Your mail



 短い着信音がメールの受信を告げ、千秋修平は顔を上げた。
 ちょうど手元にあった携帯電話をややげんなりしながら覗く。
 液晶の画面を見なくともメールの相手は分かっていた。
 昼間の不毛なやりとりを思い出しかけながらメール画面を開き、

『明日、行けない』

 簡潔すぎるコメントに、ため息をひとつ。
 不毛と言っても、いつものことだ。ガキだバカだのと低次元な子供の喧嘩を繰り広げ、結局のとこ相手にしているのが面倒になって軽くあしらってきてしまった。
 子供扱いされることを厭うわりに、あいつの怒り方は実に子供っぽい。

『お前が行かなくてどーすんだ。いいから出て来い』

 しょうがないのでそれだけ打って返信とする。
 今のところ、携帯電話を持っていて日常的にメールのやりとりをしているのは実は一人しかいない。
 実際に連絡が入るのは、上杉の人間からのみだ。
 本来こんなものに縛られるのは好きではないのだが、持たされたのだからしょうがない。
 それで極力、携帯が鳴る危険性を最小限にとどめてやる、と決めたわけなので、現在まぎれこんでいる学校の級友らには番号その他を聞かれることのないように小細工をしてある(催眠暗示でちょちょい、と)
 そして、上杉の人間は電話で連絡をしてくることがほとんどだ。
 相手はほぼ、直江か晴家だが(割合的には直江の方が断然に多い。そりゃもちろん、ウチの大事な大将についてるのが俺だからだ)冷静に考えてみて、直江や晴家とメール交換している自分というのは想像しがたい。
 問題の大将は、どうにも口下手で面と向かって話していても微妙だから、電話などもっと微妙だった。それで一度ためしにメールで連絡をしてやったら割とスムーズに返信が来たので、以来、仰木高耶というどうしようもない少年とだけはメールでやり取りをしている。
 今時の若者らしく、いくらも経たないうちにメールが返ってきた。

『今回だけはどうしても行けない、から、直江かねーさんに来てもらって』

 ・・・・・・。
 つまり職務放棄という単語が一番当てはまるか。
 こいつはそういえば以前、怨霊退治とバイトとどっちが大事なんだと聞いたら即答で「バイト」と答えてきやがった馬鹿だった・・・。
 今回はこちらも緊急要員を出せる状況ではない。直江も晴家も別件に取り掛かりっきりで、それの取りこぼしがこちらにまで回ってきたのが、実のところの話なのだ。
 どう言って出てこさせようかと頭をひねっていた千秋の携帯が、再びメールの着信を短く告げる。

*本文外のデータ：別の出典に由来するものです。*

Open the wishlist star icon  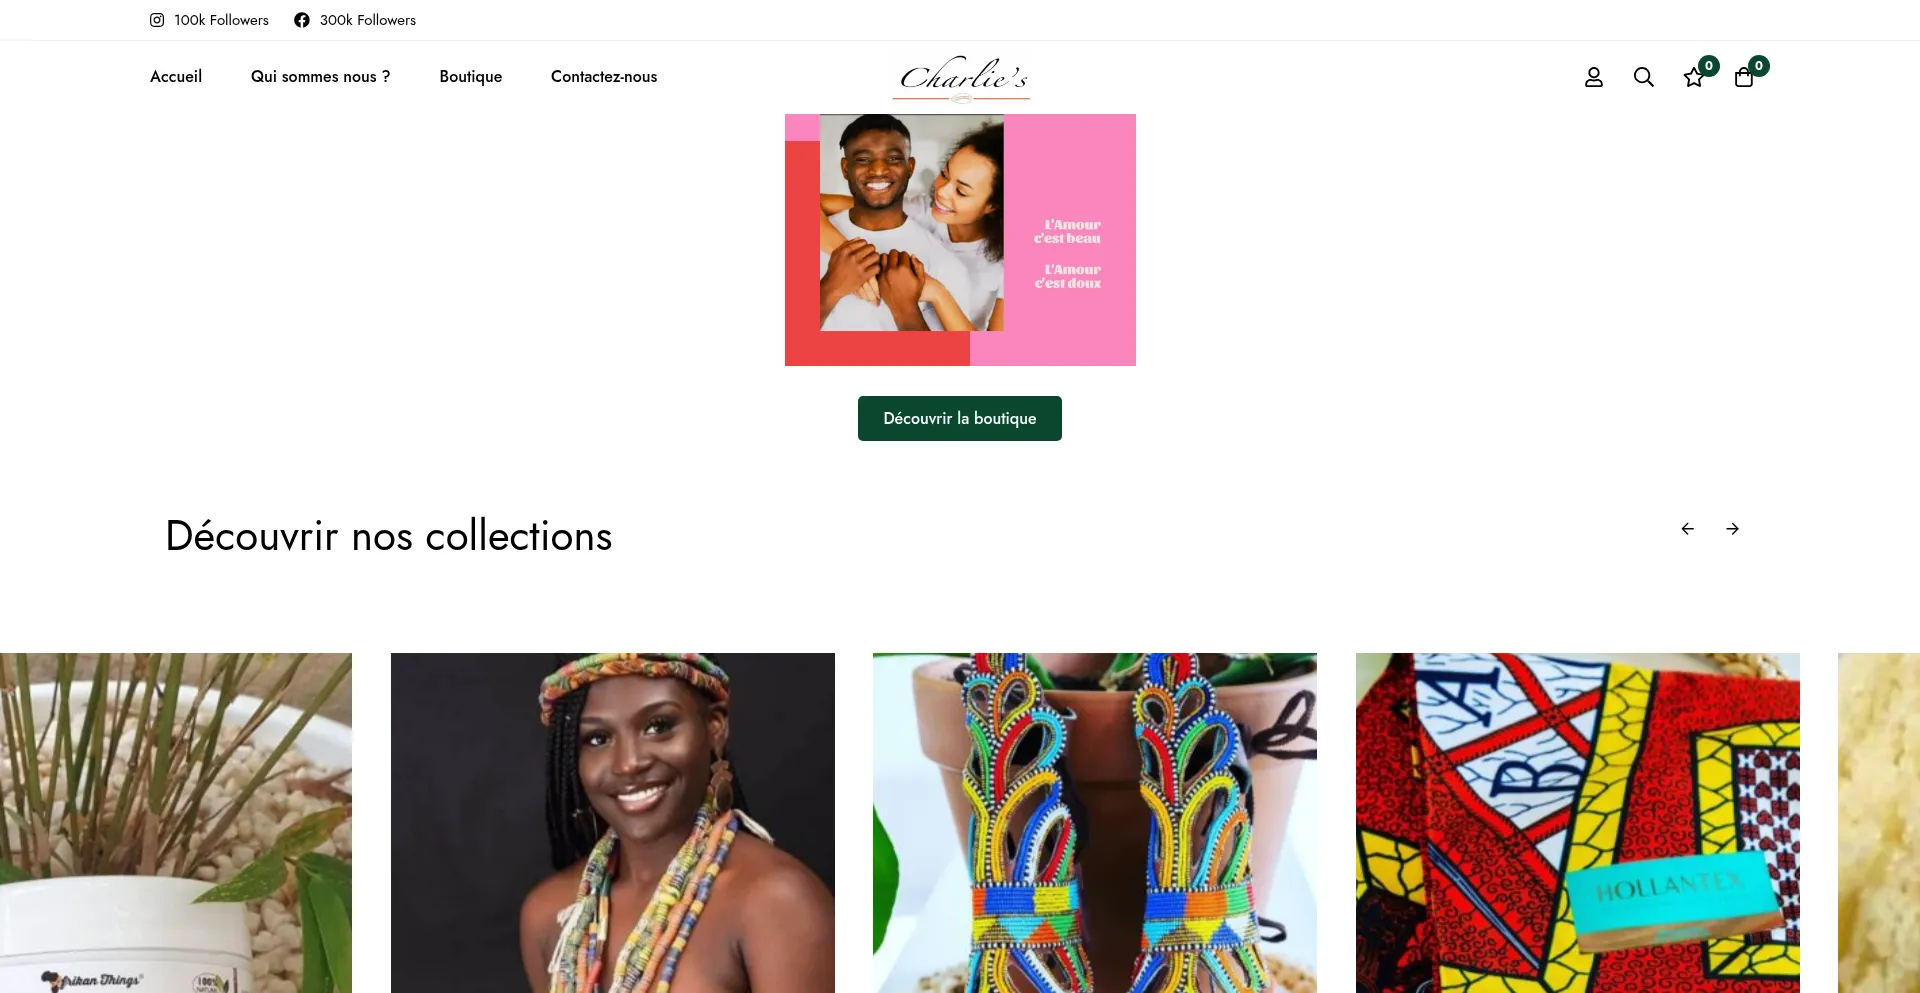click(1694, 77)
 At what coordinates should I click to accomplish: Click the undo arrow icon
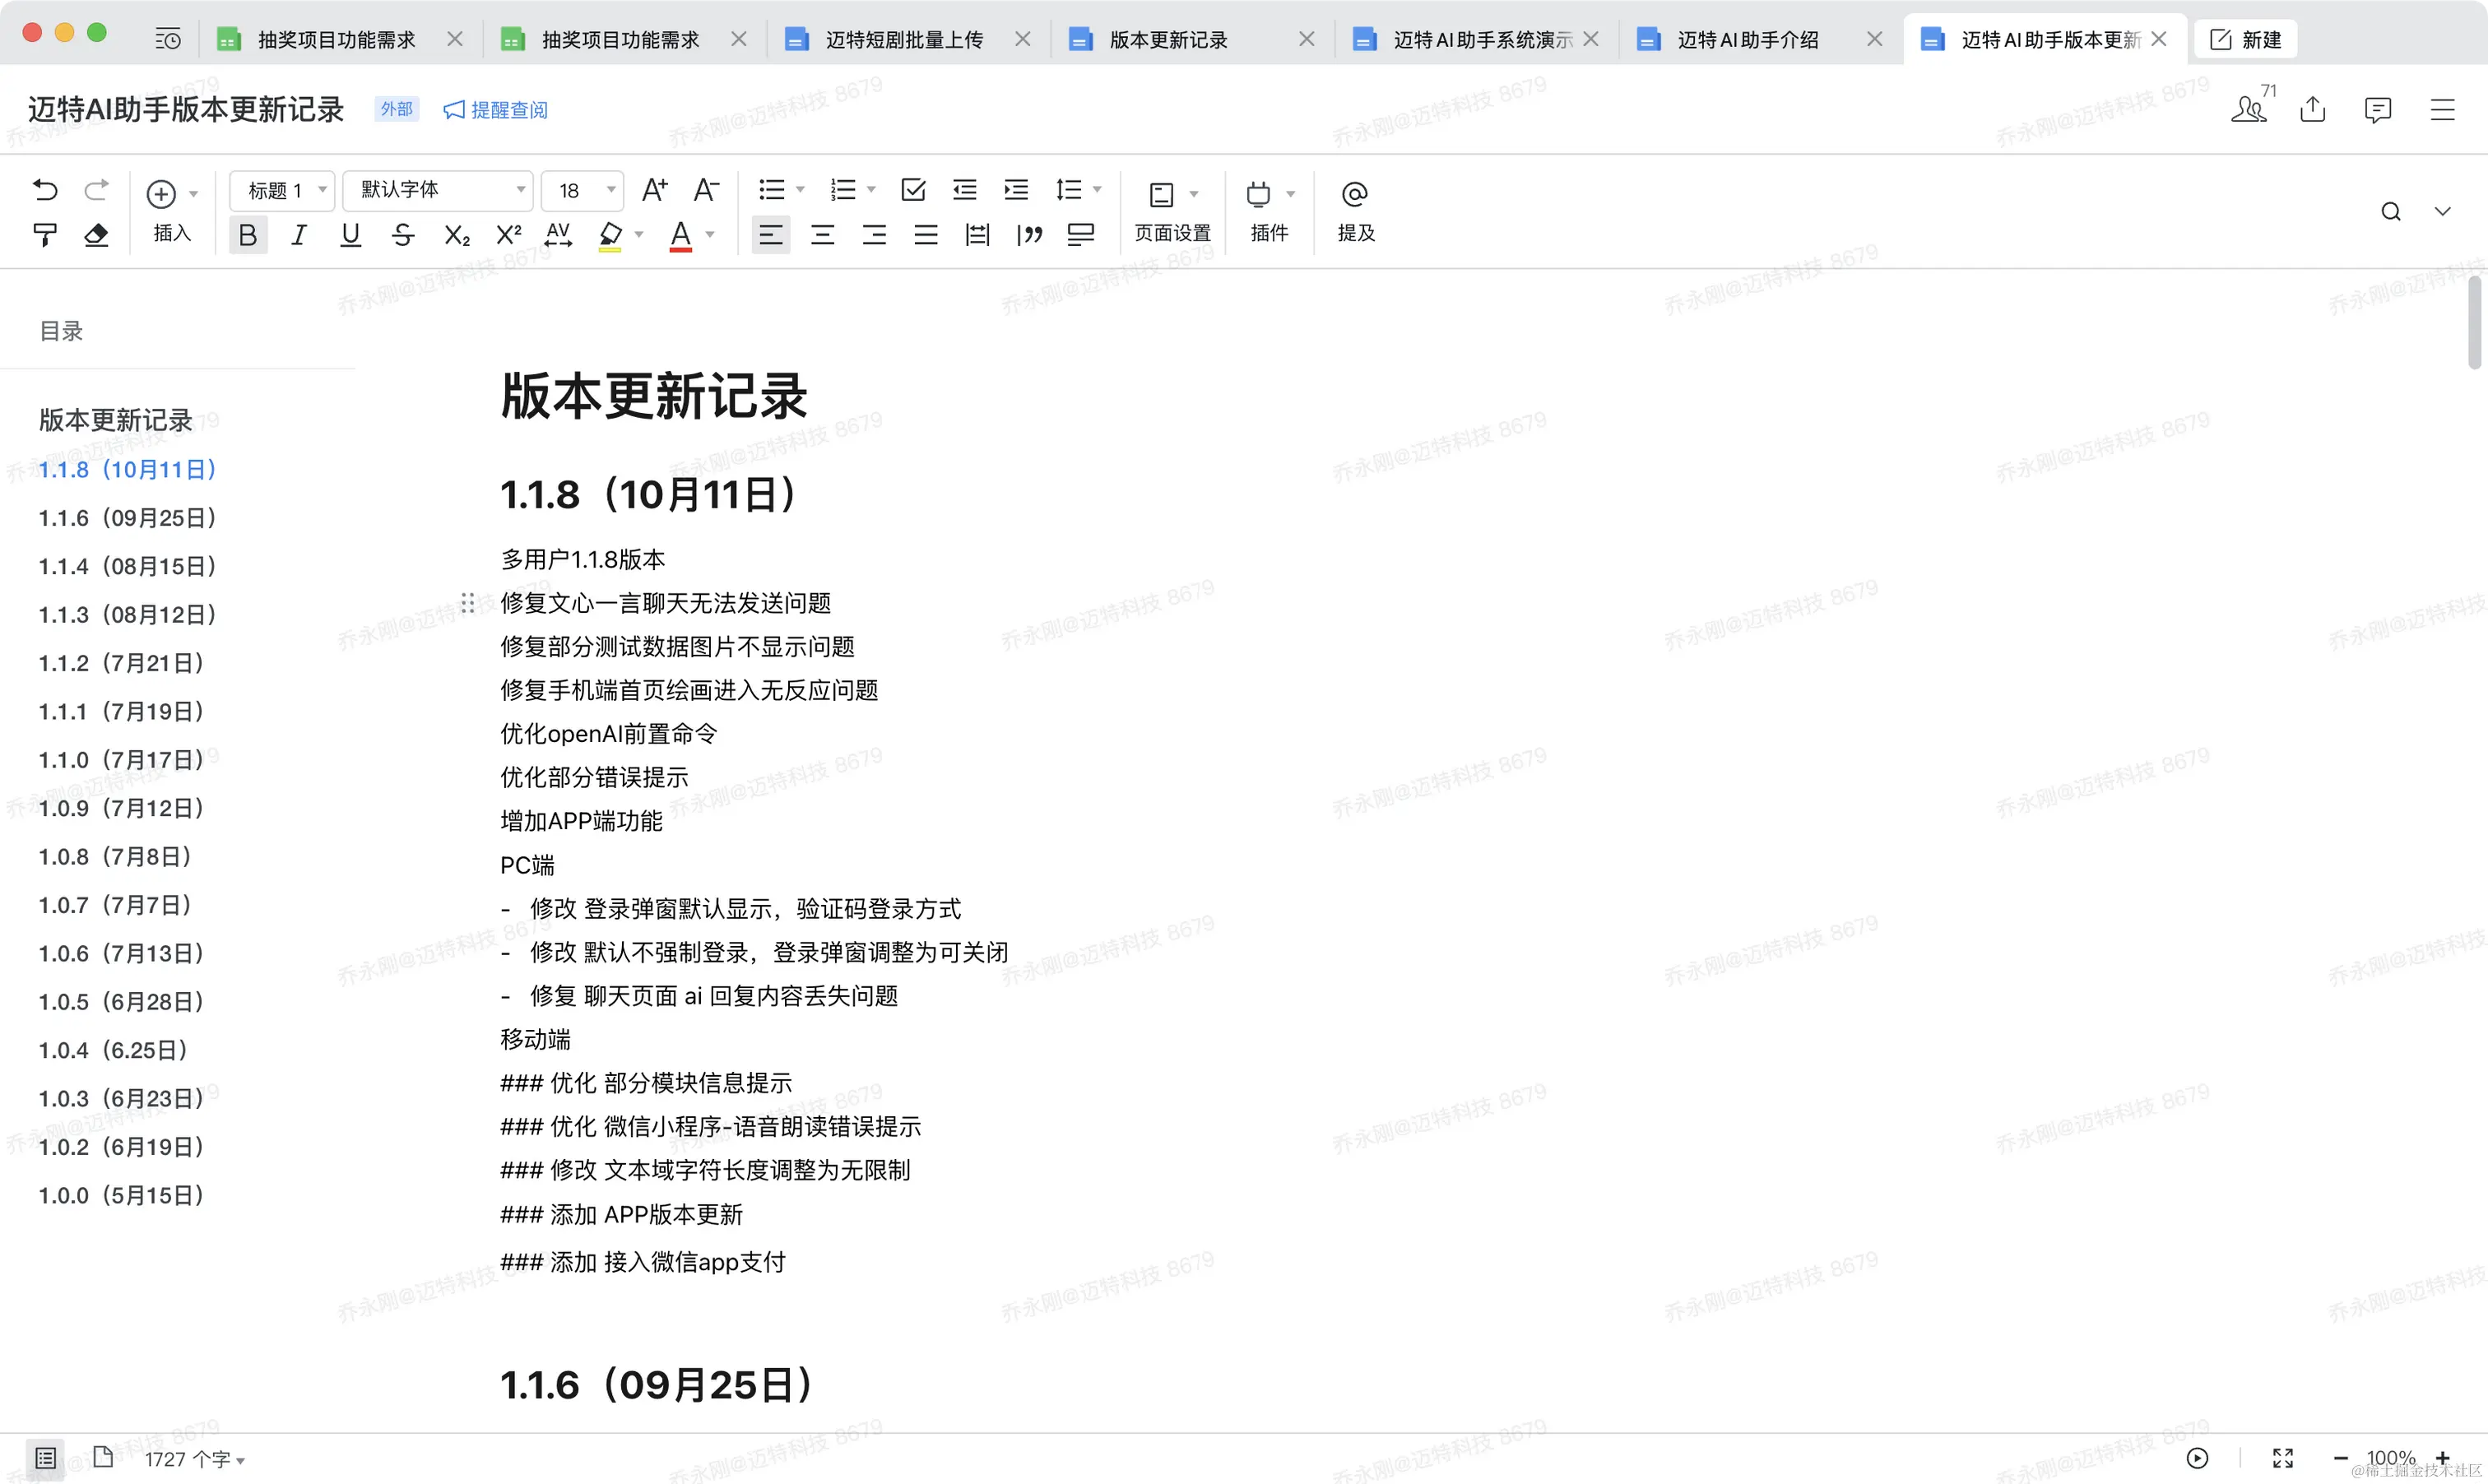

『美弥が熱出した。高熱。今週いっぱい親父も出張で帰って来ないから、ついててやりたい』

 ・・・・・・。
 そういえば「行かない」ではなく「行けない」だった。最初から。
 最近の日本語は崩壊していると言われてはいるが、この微妙なニュアンスの違いは昔から変わっていないわけか、それとも偶然の産物か。それはともかく。
 またひとつため息を落としてメールを返した。

『それならしょうがないから、ちゃんと美弥ちゃん看病してやれ。しばらく一人で《力》の特訓しとけよ』

 まあ、時間がかかっても一人で処理するしかないということだ、これは。
 怨霊退治とバイトと妹を並べたら、まず「妹」を取る奴なわけだし。
「あーあ、まったく。いいオニーチャンでないの」
 ひとりごちた台詞が、面白くなさそうな響きに聞こえて眉をひそめた。
 高耶の中での優先順位が最低なことに自覚はあれど、今さらながらにそれを面白くないと思っている自分を見つけてしまったことに、居心地の悪さを覚える。
 それをどうにも認められずにベッドに乱暴に倒れ込んだ。
 ここ最近、ペースをすっかり乱されている自分に気付くのだが、それすらも無視して今はもう寝てしまおう、と決め込む。ふて寝でも何でもどうでもいい。
 そこにまた短くメールの着信音。
 寝転びながら半目で覗いたメール画面に並ぶ短い文字に、我知らず頬を緩ませる。

『気をつけて行ってこいよ』

 普段、面と向かってこういうことを言わない少年だけに、これはこれで新鮮でいいかもな、と。
 一瞬前までの居心地の悪さなど忘れた顔をして、携帯電話を折り閉じた。



 しょうがないから、なるべく気を付けて行って帰ってきてやろう。








前サイトのブログあたりに書いたと思うSS。
千秋さんが拗ねるとしたらどんなときだろうね、と思って書いたような気がします。